Damage inflicted on Italy's universities by a cynical scramble for academic jobs vacated by Jewish academics, expelled under Mussolini's "Race Laws" in 1938, is still evident today, according to recent research In L'Universita dalle Leggi Razziali alla Resistenza, published by the Padua University press, historians Roberto Finzi and Angelo Ventura suggest that while many Italian academics theoretically disapproved of the laws that barred "non-Aryans" from university posts, in practice only one refused to take their job. There was neither individual nor group protests.

The historians, who teach at Trieste and Padua respectively, drew on archives in the universities of Bologna and Padua. They traced appointments and careers from before 1938 to the end of the second world war. They calculate that about 300 Jewish academics were sacked from permanent posts, while many more in non-permanent jobs simply did not have their contracts renewed. "Hundreds or thousands of potentially brilliant young graduates, who would have shaped the universities that we have in Italy today, were prevented from even beginning a university career," adds Dr Ventura, The 1938 "race laws" excluded "non-Aryans" from jobs in public administration, schools and the armed forces. They also barred them from practising as doctors, lawyers, accountants, engineers, architects, and having commercial and business licences.

The laws also ordered the expulsion of "non-Aryan" children from state schools and forbade "non-Aryans" from having "Aryan" servants. After the war it became the accepted truth that fascism was an evil imposed by force by a dictatorial regime on an unwilling population, and that the introduction of the "race laws" provoked widespread opposition to the regime. Italy's universities were held to have been outraged, indignant and horrified at the purge of Jewish academics.

The book effectively demolishes that myth as a postwar effort to whitewash any guilt still clinging to the academic establishment of the new, democratic Italy.

Dr Finzi underlines that the exiled academics who tried to return to their careers in Italy after the war did not get their posts back. Only a few had the offer of very minor jobs. "Most decided to remain abroad and continue their research there.
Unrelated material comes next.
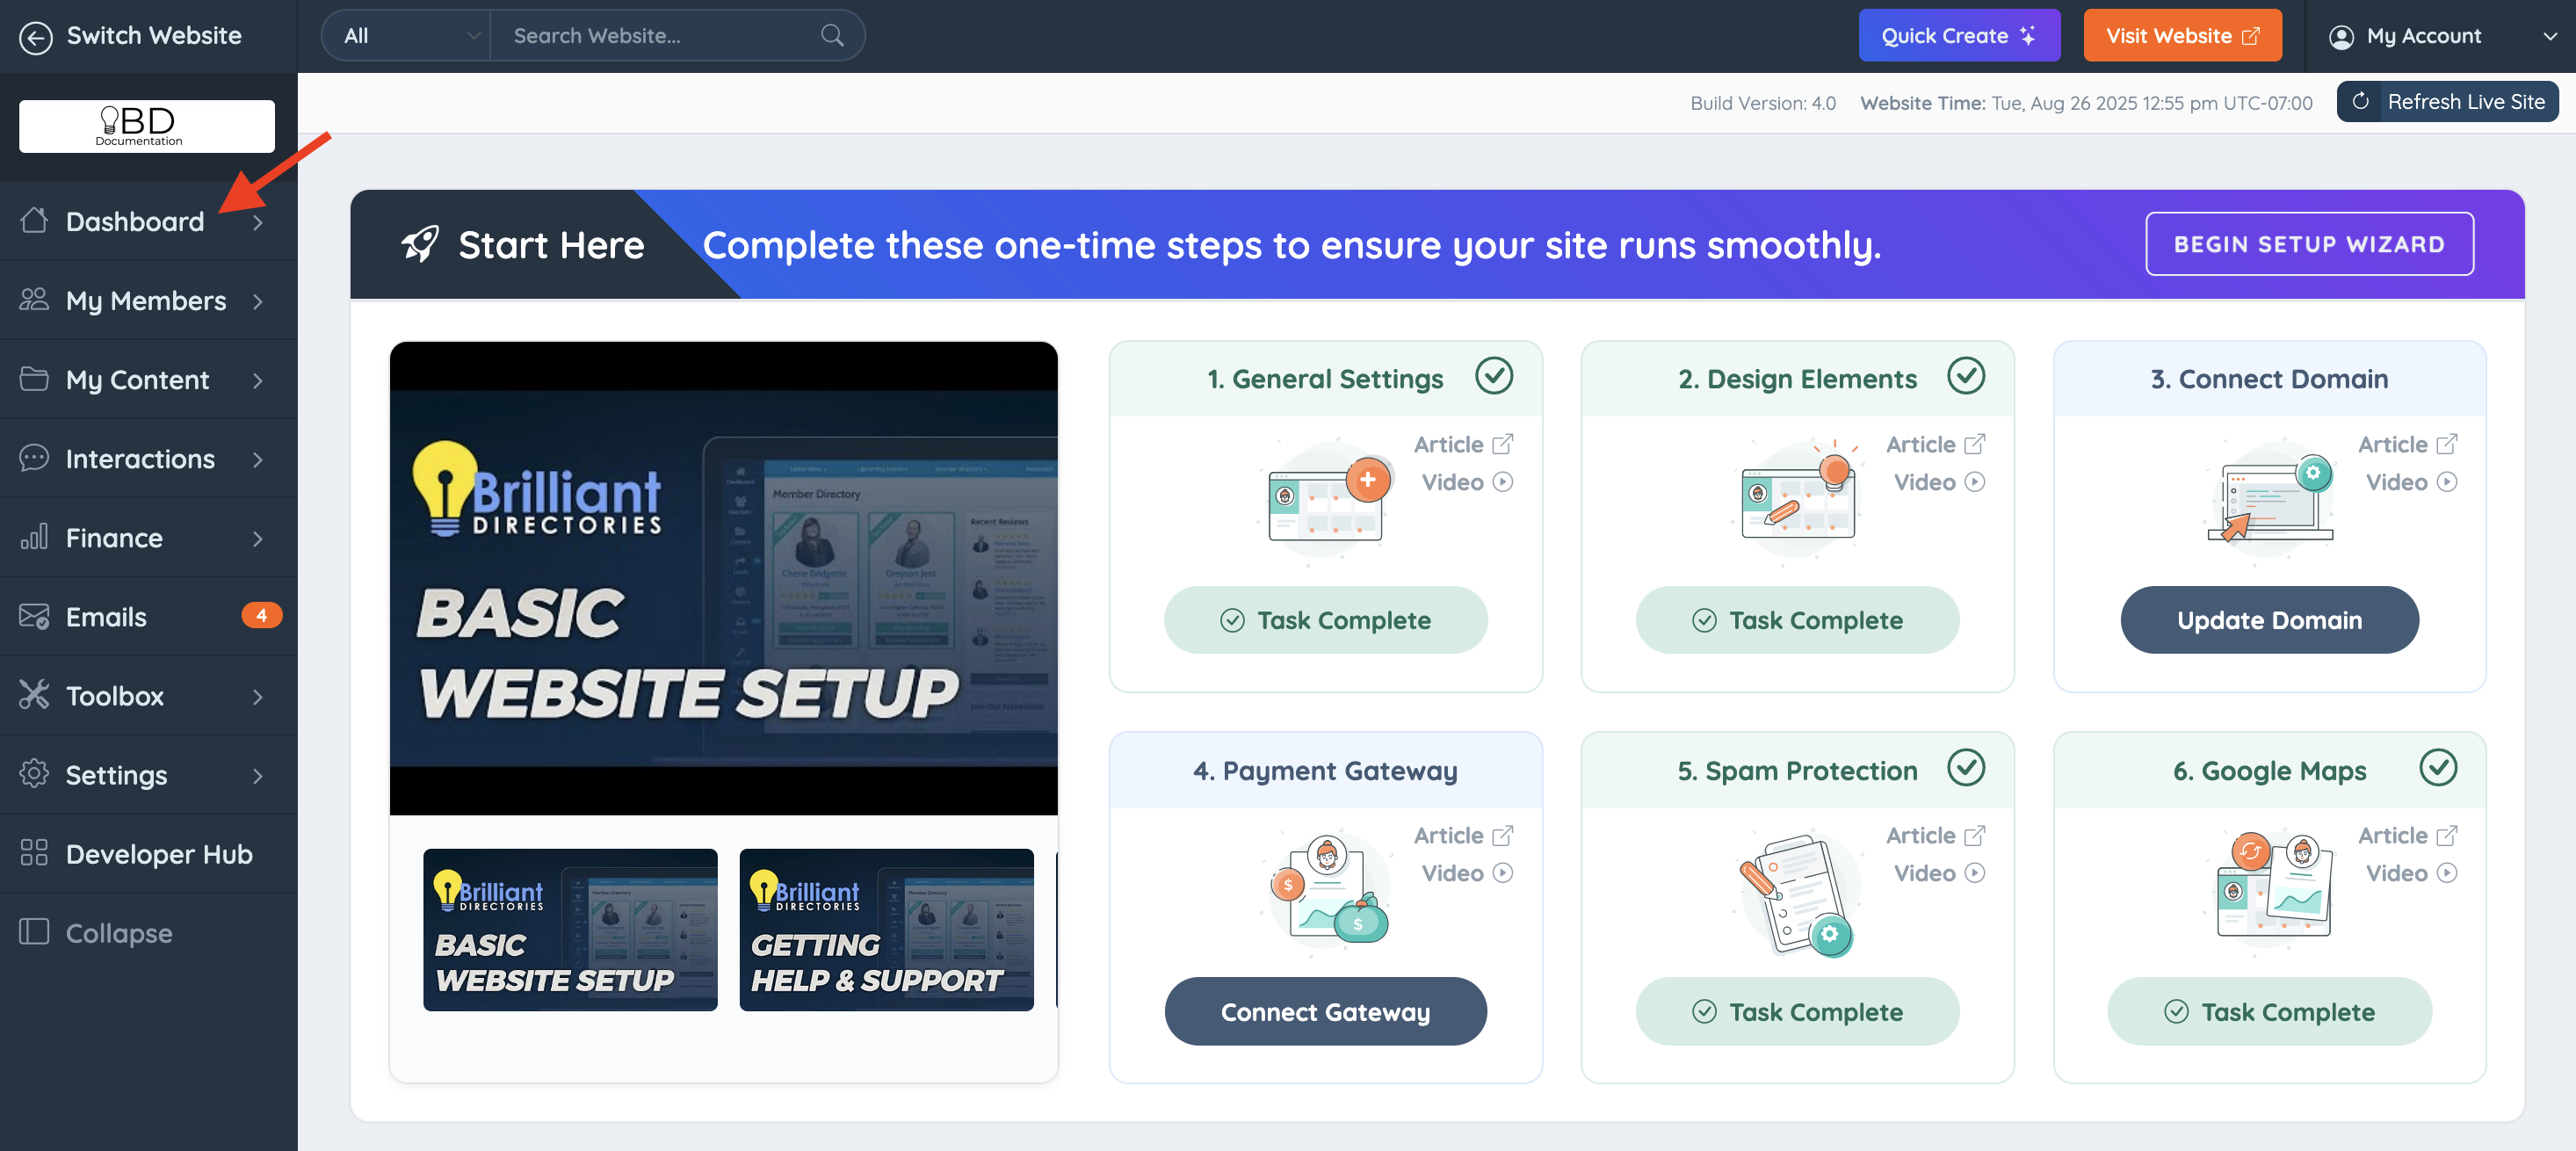Expand the My Members submenu chevron
Image resolution: width=2576 pixels, height=1151 pixels.
click(x=259, y=301)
Italy's universities thus lost people who would have had an important role in postwar renewal. At the same time, those non-Jewish academics who had taken advantage of the 1938 purges continued happily in their careers.
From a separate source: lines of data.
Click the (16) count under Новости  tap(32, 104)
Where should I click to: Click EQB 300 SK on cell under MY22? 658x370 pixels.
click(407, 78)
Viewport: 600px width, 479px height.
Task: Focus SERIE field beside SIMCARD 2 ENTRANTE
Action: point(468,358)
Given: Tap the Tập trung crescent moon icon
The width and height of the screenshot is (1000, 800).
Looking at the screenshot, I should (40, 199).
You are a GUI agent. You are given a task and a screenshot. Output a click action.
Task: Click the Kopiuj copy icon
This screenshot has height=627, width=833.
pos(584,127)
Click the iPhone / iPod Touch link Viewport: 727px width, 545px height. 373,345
"Nothing leads us to believe that the 'race laws' dug a ditch of moral indignation. From nowhere was the voice of an offended conscience raised. Even those who had the authority and social standing to speak out without risk chose to keep silent," Dr Ventura said.
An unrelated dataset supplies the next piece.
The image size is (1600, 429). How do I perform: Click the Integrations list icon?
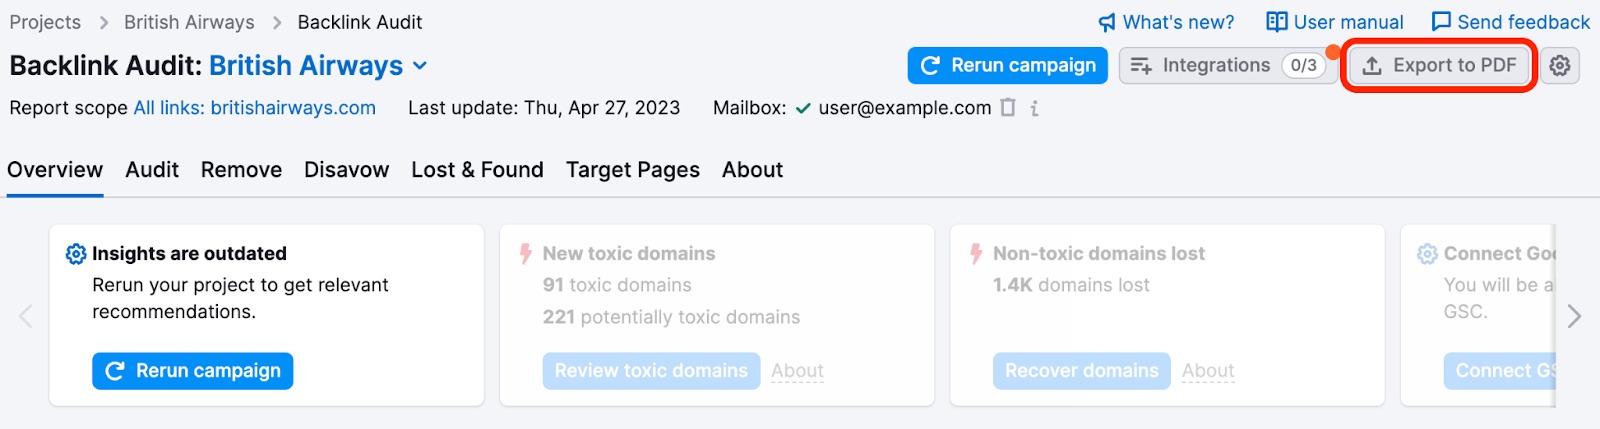[1141, 66]
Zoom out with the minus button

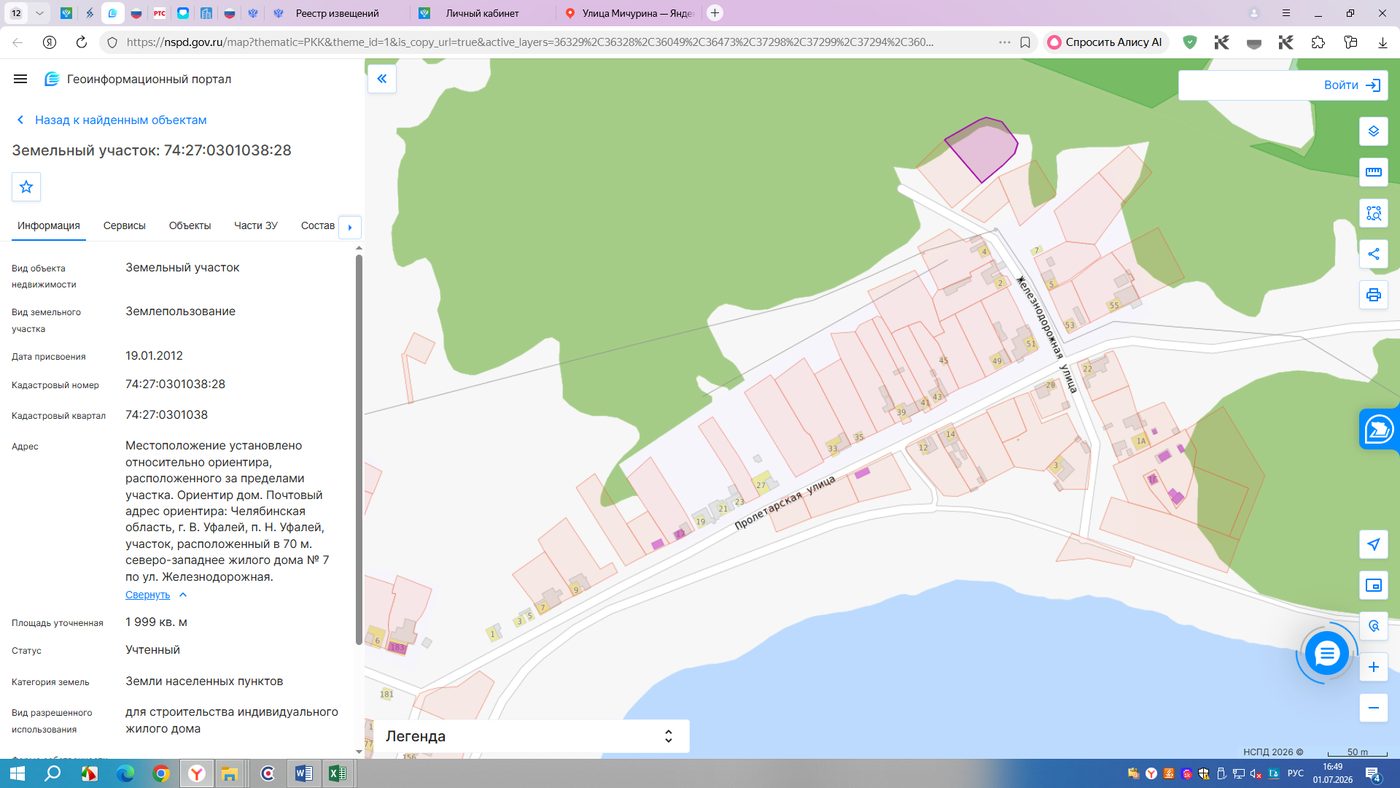click(1373, 708)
Not only did willing candidates rush to compete for the posts vacated by Jewish colleagues, but new posts were opened up in the new "racial disciplines", which dealt with such scientifically sound matters as proving the superiority of certain races over others and the means for defending the superior races from adulteration by the inferior ones. There is no record that the university system had the slightest difficulty in filling these new posts.

The authors say that the purge of Jews decimated academics in fields in which Italy had been particularly strong, such as mathematics and physics. One example was Enrico Fermi, who in 1938 won the Nobel Prize for physics. He was not Jewish, but was married to a Jew, and in 1938 left Italy for the United States, where he worked on the A-bomb.

The "race laws" also deprived Italy of the leaders of what was then known as "The Italian School" in mathematics, such as Volterra, Enriques, Castelnuovo and Fubini. As evidence of the long-term effects on Italian academia, the authors point out that in 1938 some 7 per cent of academics were Jewish while in 1965 the figure was only 2 per cent.